Eastern Barred Bandicoot

Minister for Energy, Environment and Climate Change Lily D’Ambrosio announced the species status had changed and, while still endangered, the Eastern Barred Bandicoot has a much brighter future.

The change in status for the nocturnal species – decimated by foxes and cats and habitat destruction − is the result of dedication and hard work by both volunteers and government agencies.

Once common across the grassy plains in south-west Victoria, Eastern Barred Bandicoot populations were eventually confined to the last wild population surviving near Hamilton. In 1989, only around 150 remained.
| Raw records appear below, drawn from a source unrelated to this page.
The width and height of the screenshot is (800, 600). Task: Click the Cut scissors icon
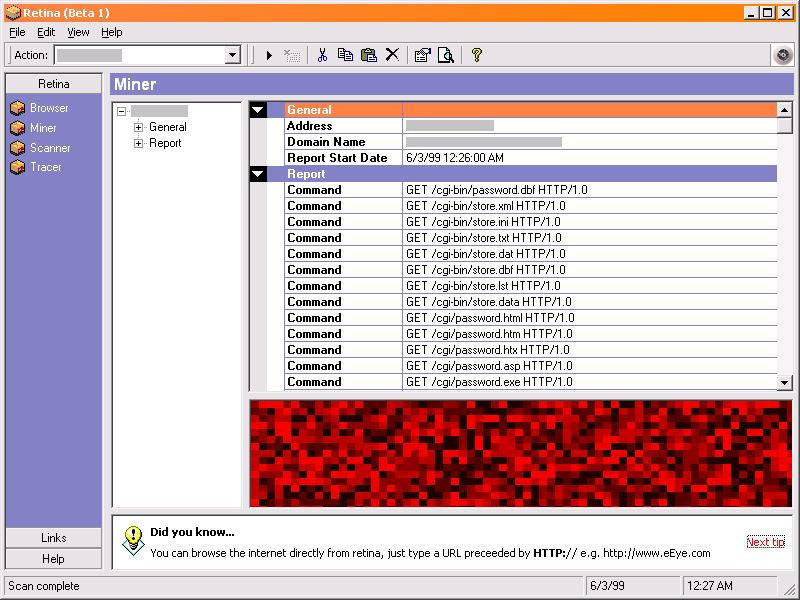click(322, 55)
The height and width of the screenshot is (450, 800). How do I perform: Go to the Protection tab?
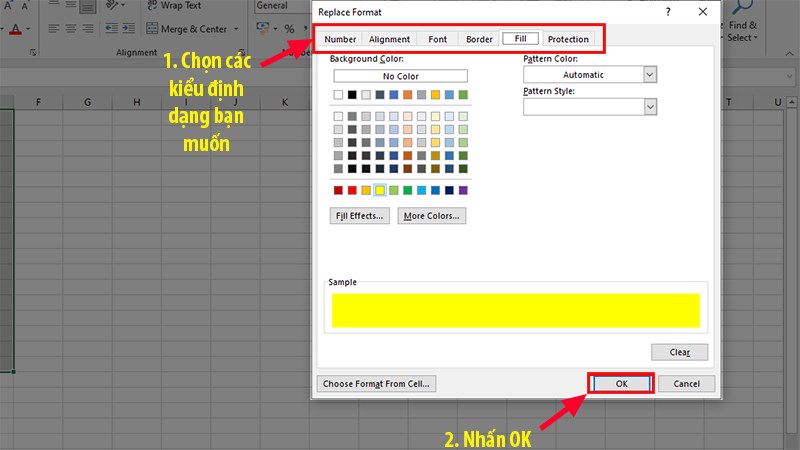[568, 40]
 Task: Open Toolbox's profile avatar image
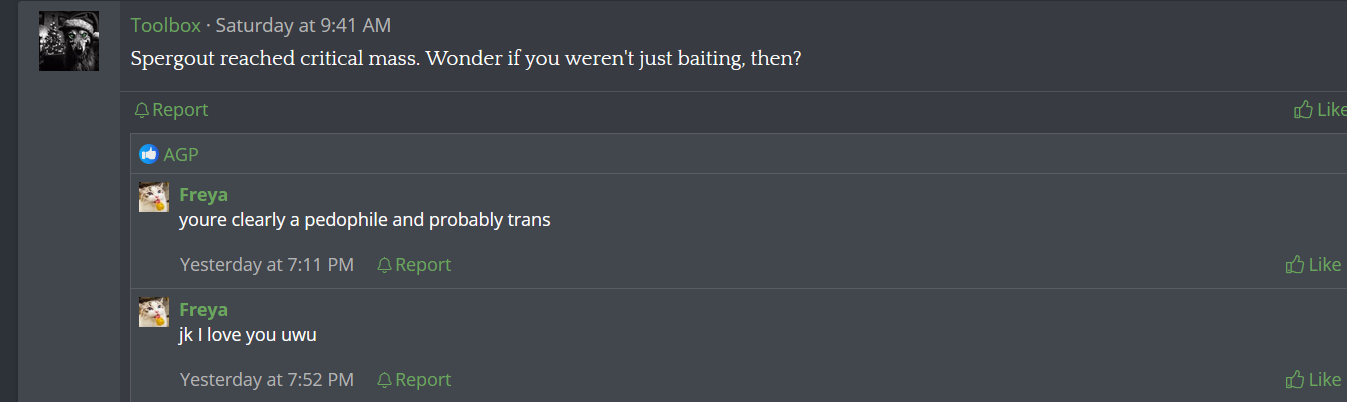point(69,41)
An Eastern Barred Bandicoot recovery team was formed in 1988 to coordinate efforts to rescue the species from extinction.

The team has established populations at four feral predator-free fenced reintroduction sites at Woodlands Historic Park, Hamilton Community Parklands, Mt Rothwell and Tiverton, and two sites protected by Zoos Victoria’s Guardian Dogs at Skipton and Dunkeld.

Bandicoots from captive breeding programs and fenced reserves have also been successfully translocated to secure, fox-free habitats on Phillip, Churchill and French Islands, where significant populations are now thriving. These combined sites are now home to about 1500 Eastern Barred Bandicoots, prompting the reclassification.

To help the species further, some of the captive-bred population has been inter-bred with their nearest relative, the Tasmanian Eastern Barred Bandicoot, to help improve the population’s genetic fitness and increase the species’ resilience to climate change.

The changed status enables Zoos Victoria to end its 30-year captive breeding program, which has produced close to 1,200 animals.

The Victorian Government supported the recovery with more than $5.5 million, with funding also coming from the Commonwealth Government, Conservation Volunteers Australia, Tiverton Property Partnering.

“We are excited to announce the change in conservation status for the Eastern Barred Bandicoot from extinct in the wild to endangered – it is an incredible first for Australia,” Ms D’Ambrosio said.

“This success is due to the efforts of every member of the recovery team. Community volunteers have played a big role at many of the reintroduction sites, helping check fences, count bandicoots and remove weeds and pests.”

“It is wonderful to see so many agencies and organisations working together to achieve this fantastic outcome for the Eastern Barred Bandicoot.”